[Extracted material — start]

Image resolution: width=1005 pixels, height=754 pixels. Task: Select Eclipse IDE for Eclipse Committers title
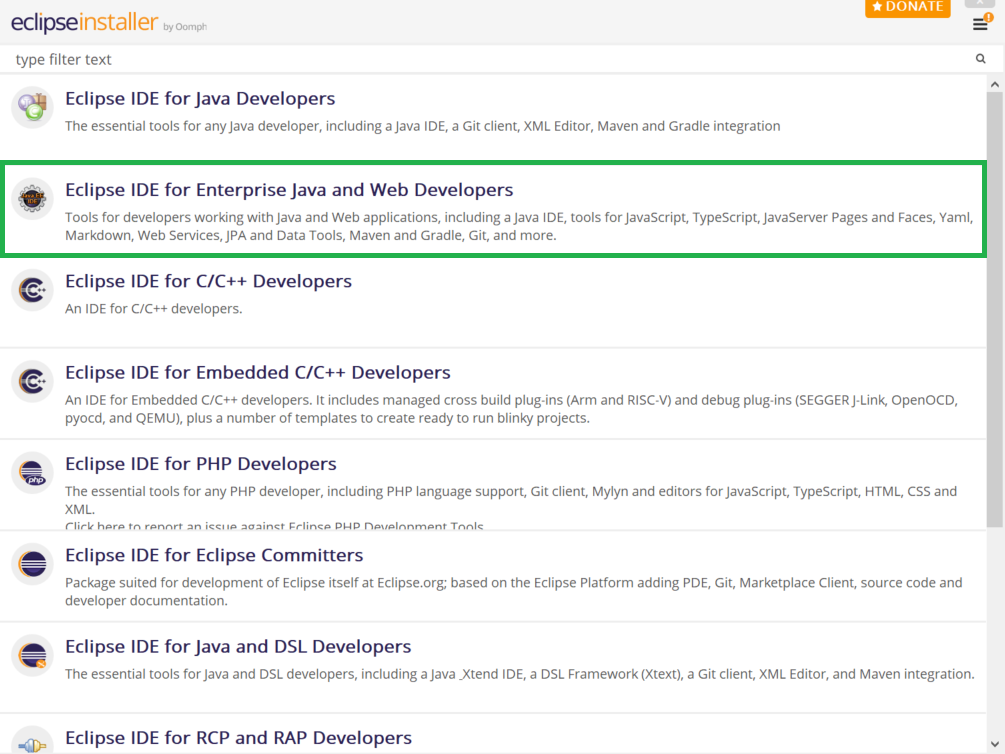pyautogui.click(x=214, y=555)
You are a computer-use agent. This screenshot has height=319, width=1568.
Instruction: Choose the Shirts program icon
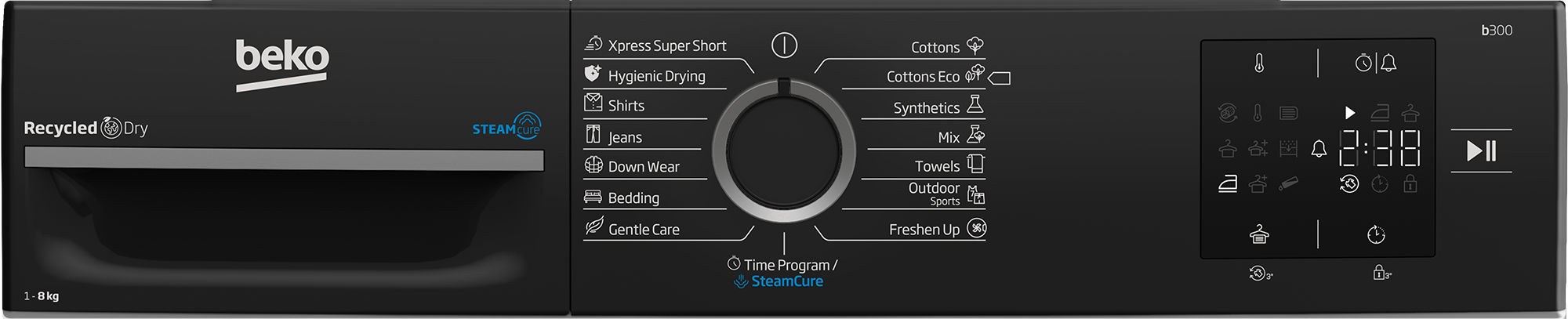point(593,103)
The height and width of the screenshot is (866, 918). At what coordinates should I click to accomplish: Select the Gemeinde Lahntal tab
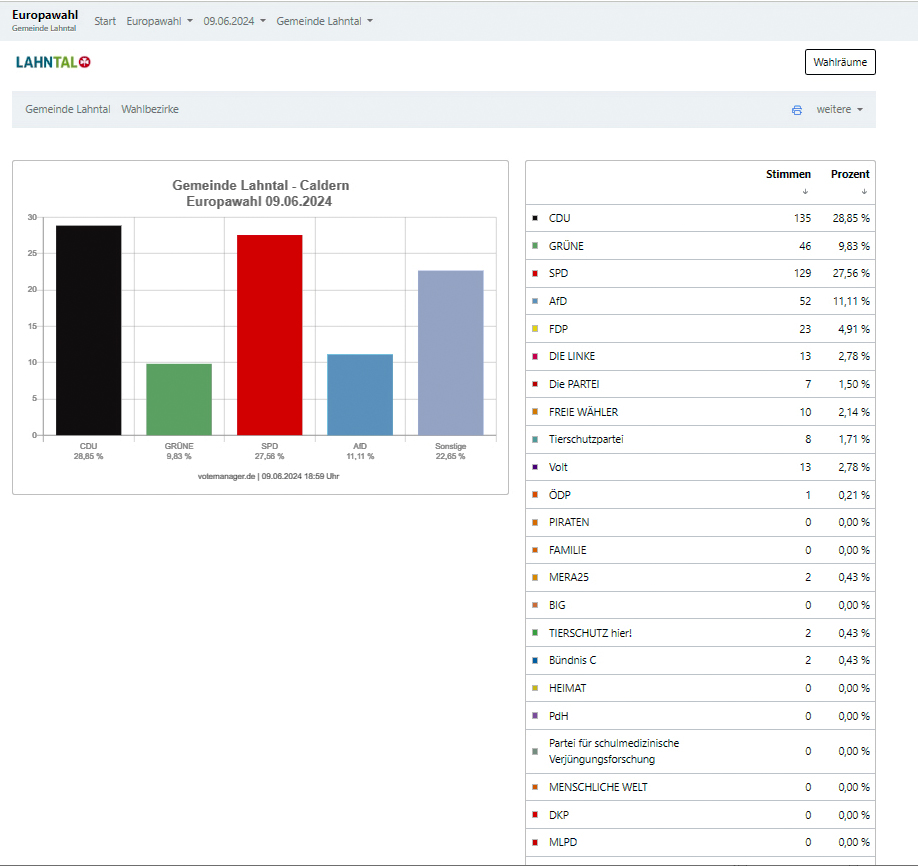point(68,109)
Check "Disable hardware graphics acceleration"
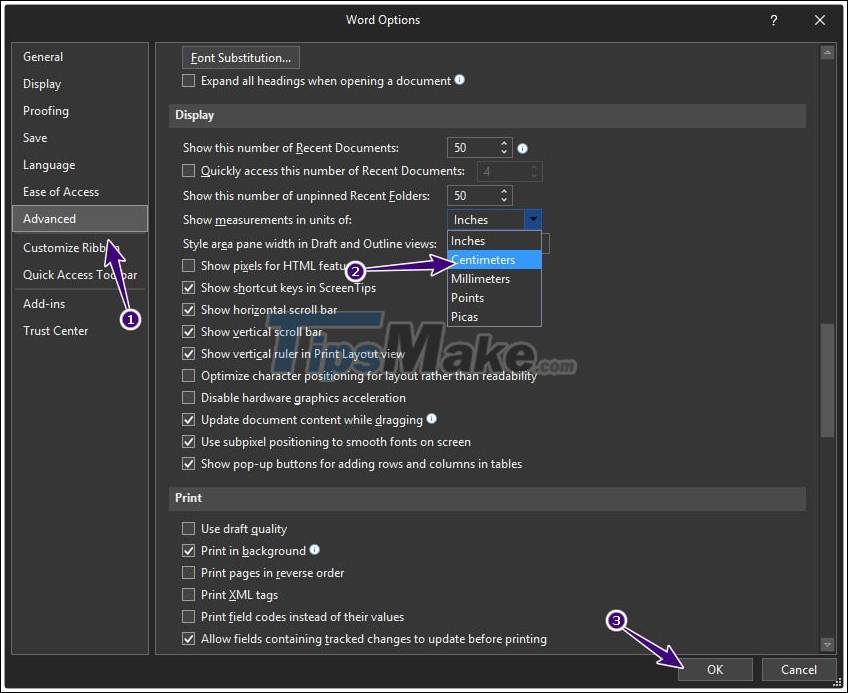Screen dimensions: 848x693 click(188, 397)
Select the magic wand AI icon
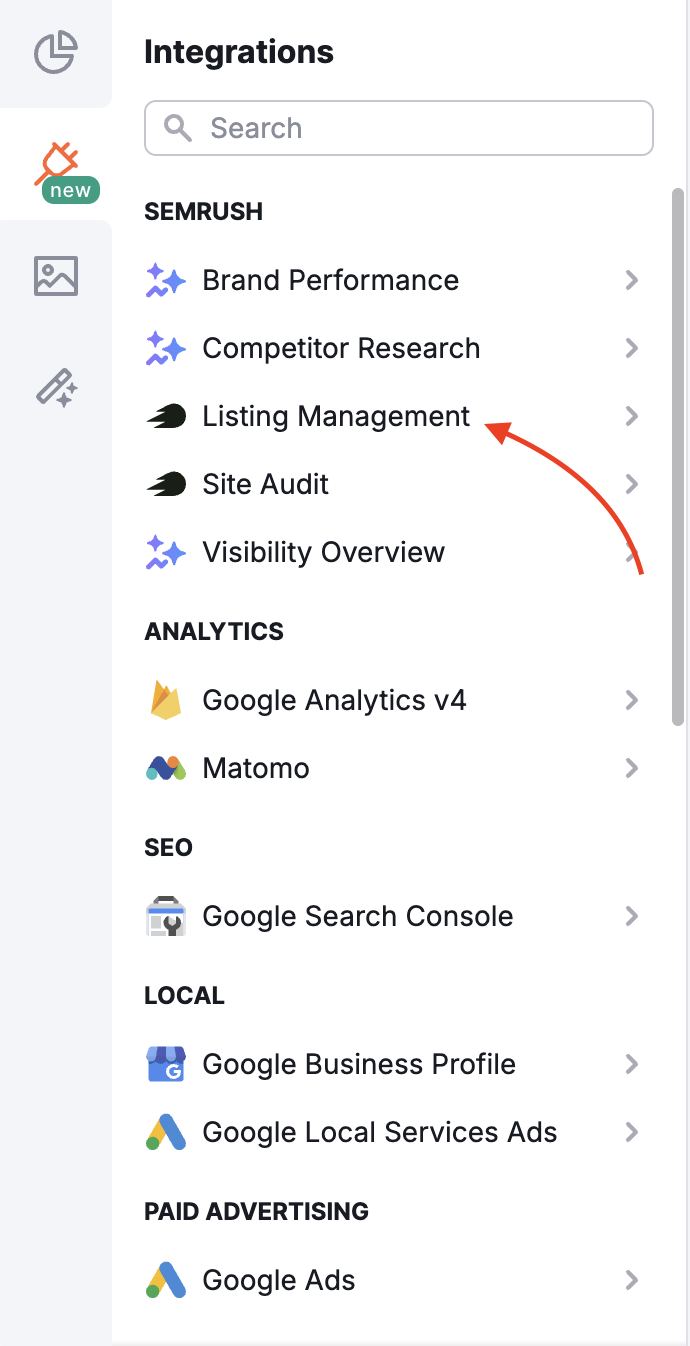Screen dimensions: 690x1346 (x=55, y=388)
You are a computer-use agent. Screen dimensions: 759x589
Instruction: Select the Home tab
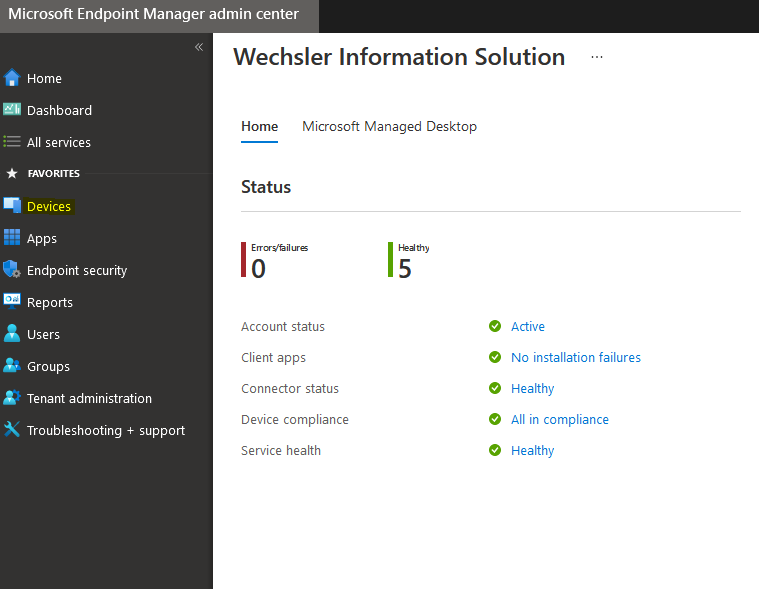260,126
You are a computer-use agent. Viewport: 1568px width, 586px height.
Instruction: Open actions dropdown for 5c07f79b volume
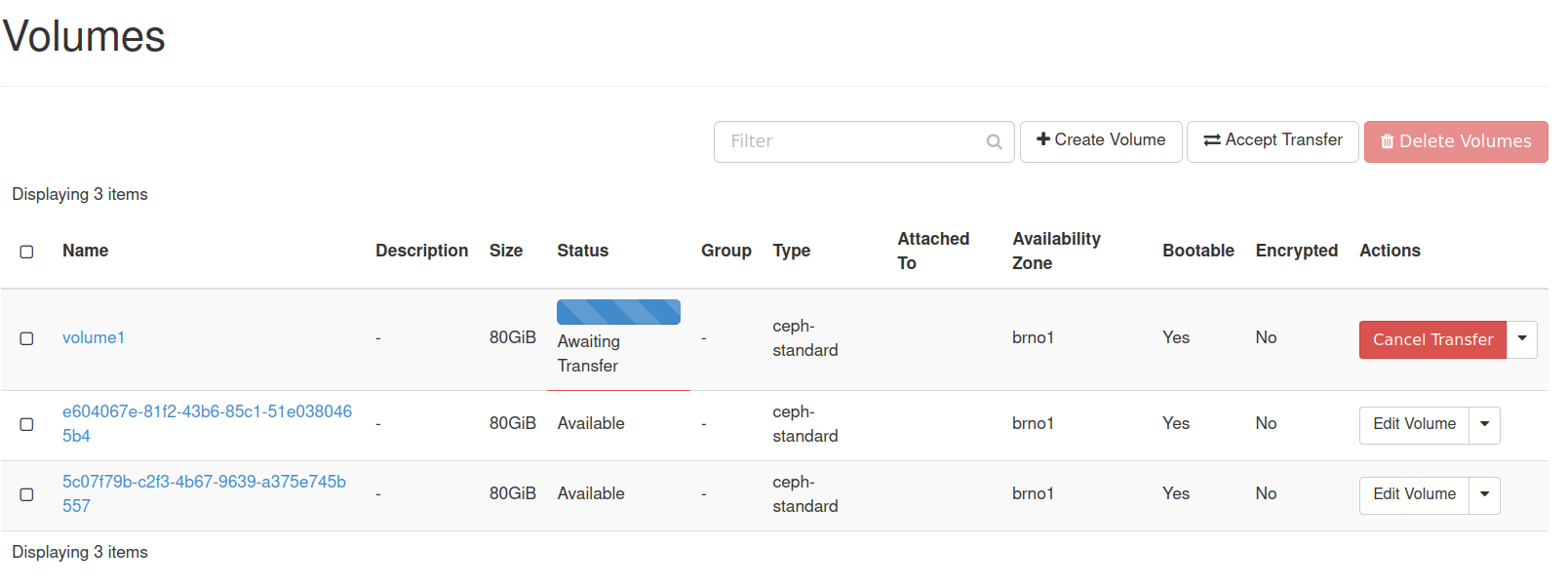click(x=1485, y=494)
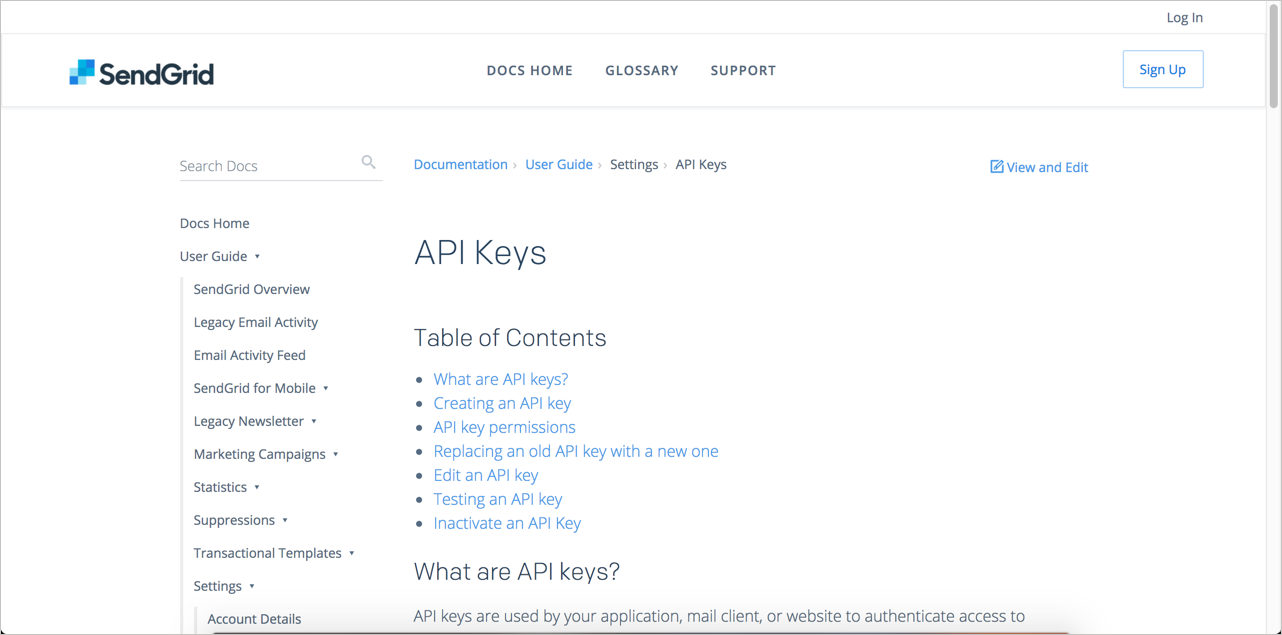Image resolution: width=1282 pixels, height=635 pixels.
Task: Expand the Legacy Newsletter arrow
Action: pos(314,422)
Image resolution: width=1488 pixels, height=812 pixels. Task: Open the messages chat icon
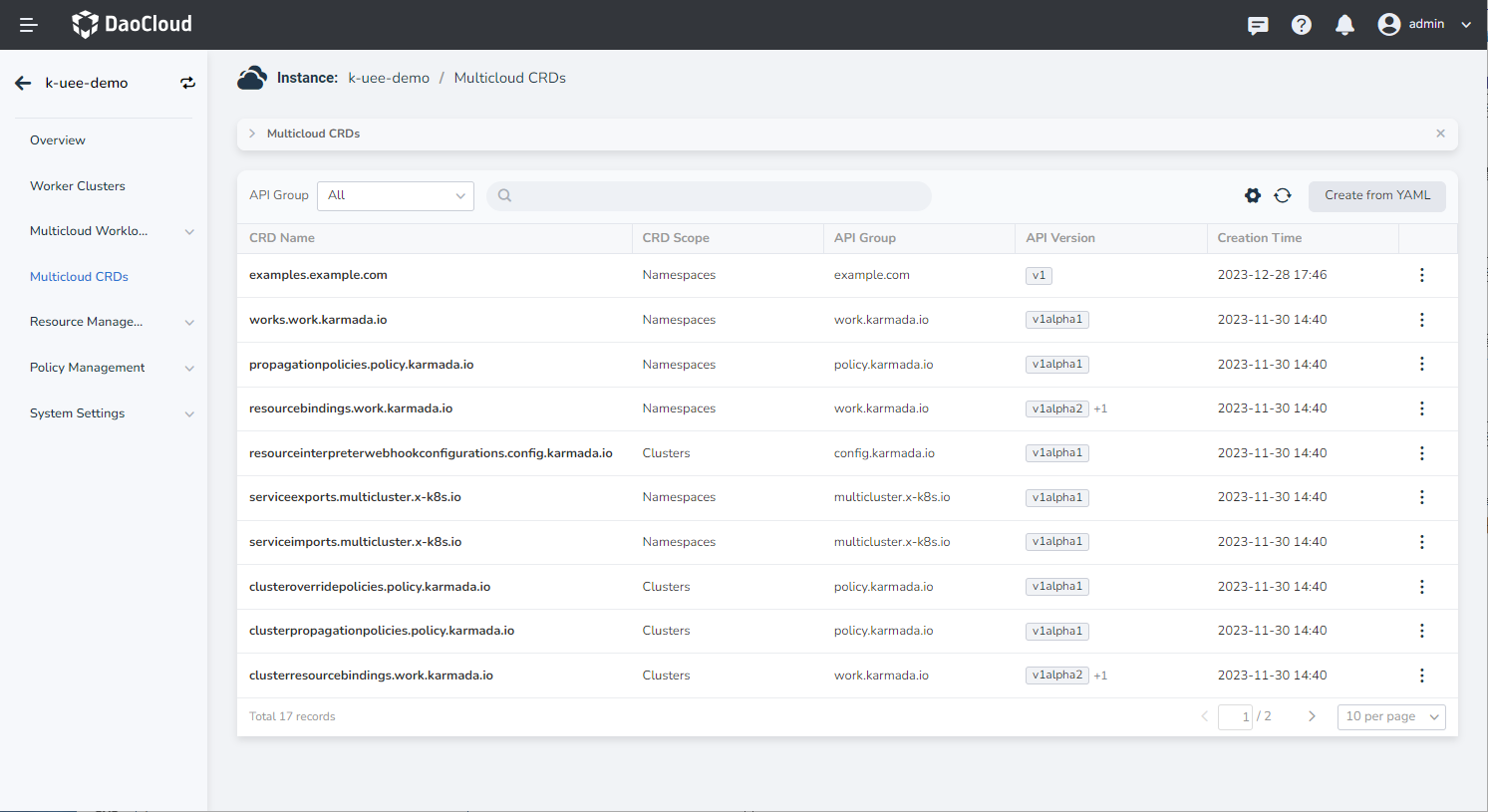point(1258,25)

[Extracted material — finish]

Your task. Here the job is to copy the stretch of records from the line containing "You are a computer-use agent. This" through the line containing "You are a computer-use agent. Viewport: 1568px", word for word. Leave every picture out.

Written answer.
You are a computer-use agent. This screenshot has height=319, width=1568.
Instruction: Choose the Shirts program icon
point(593,103)
The height and width of the screenshot is (866, 918). At what coordinates should I click to accomplish: Select the Gemeinde Lahntal tab
point(68,109)
Check "Disable hardware graphics acceleration"
Screen dimensions: 848x693 click(188, 397)
Select the magic wand AI icon
Screen dimensions: 690x1346 (x=55, y=388)
You are a computer-use agent. Screen dimensions: 759x589
Instruction: Select the Home tab
260,126
You are a computer-use agent. Viewport: 1568px width, 586px height.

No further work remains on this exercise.